Any additional advice deeply appreciated! This PoC can lead to a big contract in which case I will have some ability to hire help for the next phase.

So /var/lib/xtdb is the default location for data using the docker image?

That’s right yep, as defined here https://github.com/xtdb/xtdb/blob/f7102e542c735e7db00867a3992abf913e930e34/build/docker/Dockerfile#L7

I assume I can parallelize this? Though if batch input of 30K records is fast enough I may not have to. It is kinda important to preserve sequential transaction time, but it’s more of a nice to have for my PoC, if parallelizing populates it faster.

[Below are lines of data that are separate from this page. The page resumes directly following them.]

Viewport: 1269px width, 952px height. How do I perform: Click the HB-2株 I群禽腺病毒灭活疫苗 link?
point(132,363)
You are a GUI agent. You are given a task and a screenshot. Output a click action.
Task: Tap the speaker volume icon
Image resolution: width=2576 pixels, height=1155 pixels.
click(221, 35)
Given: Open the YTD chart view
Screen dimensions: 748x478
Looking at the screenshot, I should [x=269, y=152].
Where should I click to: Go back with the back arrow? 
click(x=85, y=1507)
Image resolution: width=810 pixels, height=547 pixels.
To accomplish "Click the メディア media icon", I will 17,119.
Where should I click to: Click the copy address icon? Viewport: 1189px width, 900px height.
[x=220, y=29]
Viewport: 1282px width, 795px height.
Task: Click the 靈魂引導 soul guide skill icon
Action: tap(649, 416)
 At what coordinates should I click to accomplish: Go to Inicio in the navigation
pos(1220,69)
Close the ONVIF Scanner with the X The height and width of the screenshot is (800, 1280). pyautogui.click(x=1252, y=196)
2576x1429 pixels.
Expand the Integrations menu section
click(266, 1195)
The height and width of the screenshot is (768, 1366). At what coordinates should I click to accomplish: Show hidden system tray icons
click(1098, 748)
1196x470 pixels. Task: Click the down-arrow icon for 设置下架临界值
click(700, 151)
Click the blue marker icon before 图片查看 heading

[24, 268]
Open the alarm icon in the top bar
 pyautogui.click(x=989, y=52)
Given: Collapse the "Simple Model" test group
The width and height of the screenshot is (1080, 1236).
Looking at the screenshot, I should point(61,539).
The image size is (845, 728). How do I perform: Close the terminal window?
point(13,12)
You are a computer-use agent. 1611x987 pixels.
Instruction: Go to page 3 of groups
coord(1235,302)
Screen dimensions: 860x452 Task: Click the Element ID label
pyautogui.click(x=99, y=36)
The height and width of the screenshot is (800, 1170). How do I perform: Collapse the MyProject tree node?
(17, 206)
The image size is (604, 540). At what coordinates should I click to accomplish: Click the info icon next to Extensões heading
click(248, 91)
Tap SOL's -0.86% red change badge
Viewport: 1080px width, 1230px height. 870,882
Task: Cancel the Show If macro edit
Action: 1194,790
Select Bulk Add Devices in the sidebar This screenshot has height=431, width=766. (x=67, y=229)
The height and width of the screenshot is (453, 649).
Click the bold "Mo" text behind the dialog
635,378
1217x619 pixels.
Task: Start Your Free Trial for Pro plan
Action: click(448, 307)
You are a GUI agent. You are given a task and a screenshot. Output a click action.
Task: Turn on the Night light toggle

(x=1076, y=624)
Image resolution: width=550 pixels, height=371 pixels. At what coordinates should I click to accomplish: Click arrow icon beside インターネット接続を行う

As per my reply on the other thread Parallelizing data loading, processing large query results - XT doesn’t have an explicit mechanism for parallel import. Sequential transaction time can’t be avoided using the public APIs. That said, if you really wanted to explore advanced custom options then there are some interesting possibilities in theory, e.g. see https://rockset.com/blog/optimizing-bulk-load-in-rocksdb/ - but hopefully the default serial performance is sufficient for now.

how do I handle a query result with possibly millions of records? Some kind of laziness and partitioning seems required here. What I’m likely to do is only ask for the IDs filtered by 2 criteria, and then spit out SQL update files

See again the link I shared on open-q on the other thread :slight_smile:

Big picture: I’m loading XTDB with all history, then loading a few SQL instances with the current state of relevant, filtered records (each one having its own filtered view of current state).

Any additional advice deeply appreciated!

Good to know, I think you’re on the right track, but will have a think whether there are any useful existing examples to consider. Let me know if I can help accelerate or unblock your evaluation somehow - I would be very happy to get on call sometime soon if that’s of interest.